Top of INPUT

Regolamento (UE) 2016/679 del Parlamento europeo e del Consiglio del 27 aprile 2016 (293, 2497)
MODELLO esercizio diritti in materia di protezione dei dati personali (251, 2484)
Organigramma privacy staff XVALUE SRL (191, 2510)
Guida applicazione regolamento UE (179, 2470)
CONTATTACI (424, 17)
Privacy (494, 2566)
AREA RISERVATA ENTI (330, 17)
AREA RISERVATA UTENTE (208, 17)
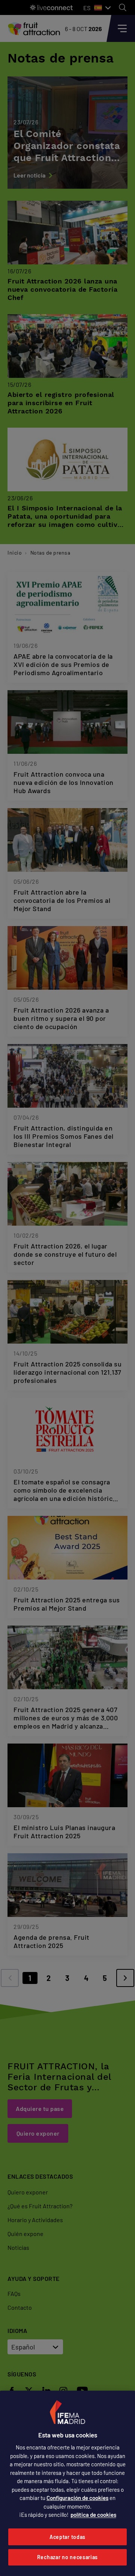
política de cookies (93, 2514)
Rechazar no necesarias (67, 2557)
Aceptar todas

Bottom of INPUT

WHAT IS EXPECTED -
Reproduce the final stretch of lines exactly: the line containing "CONTATTACI (424, 17)" through the last line of the data, both included. Pictures do not belong in the copy.

TASK SOLUTION -
CONTATTACI (424, 17)
Privacy (494, 2566)
AREA RISERVATA ENTI (330, 17)
AREA RISERVATA UTENTE (208, 17)
política de cookies (93, 2514)
Rechazar no necesarias (67, 2557)
Aceptar todas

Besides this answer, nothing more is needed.